> WHAT TO PRODUCE:
Your task is to return all of the records exactly, minus any images.

[Opening DATA TO PROCESS section]

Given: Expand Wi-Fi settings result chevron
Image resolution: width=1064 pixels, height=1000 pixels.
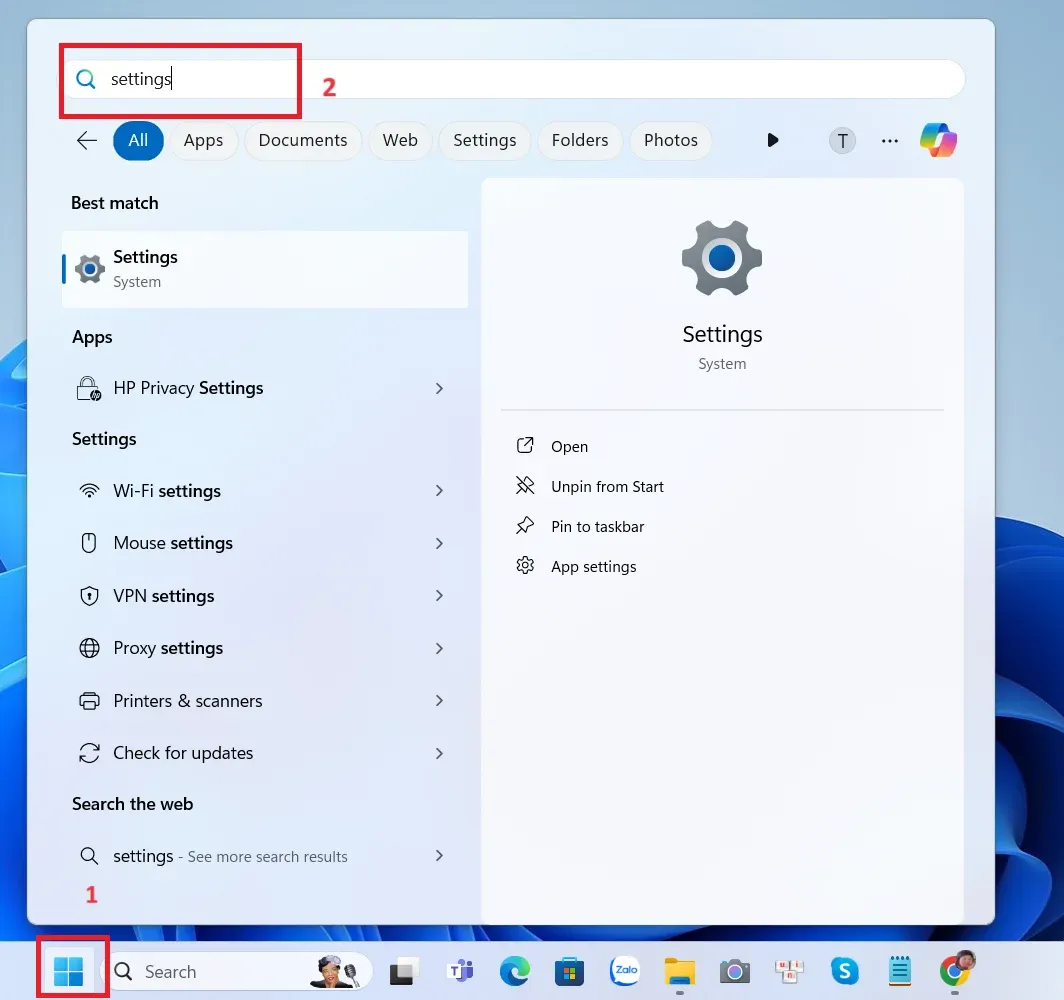Looking at the screenshot, I should [439, 491].
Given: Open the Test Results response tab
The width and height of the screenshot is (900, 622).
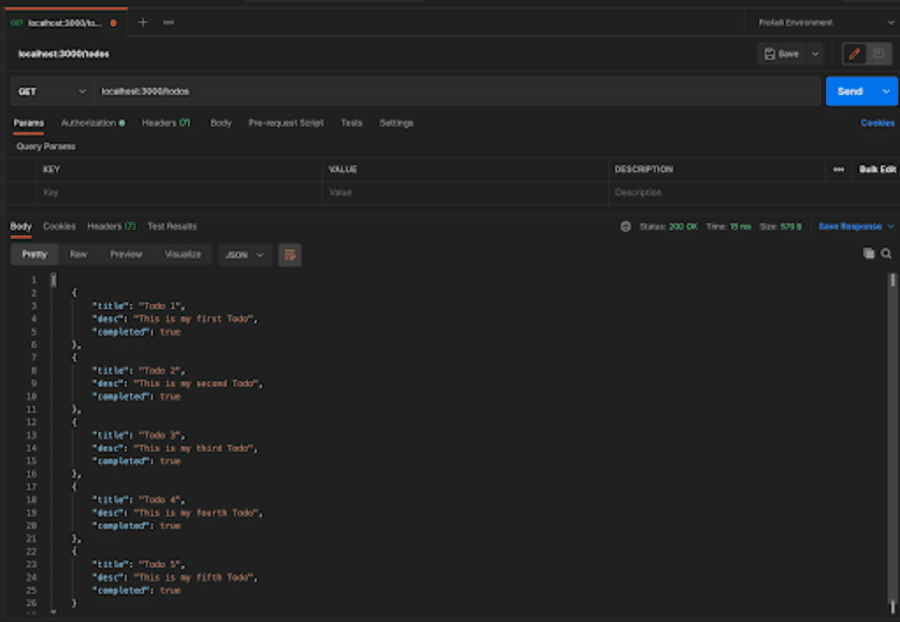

[Closing DATA TO PROCESS section]

> OUTPUT OF THE TASK:
Given: Expand Wi-Fi settings result chevron
Image resolution: width=1064 pixels, height=1000 pixels.
Looking at the screenshot, I should [439, 491].
Given: Open the Test Results response tab
The width and height of the screenshot is (900, 622).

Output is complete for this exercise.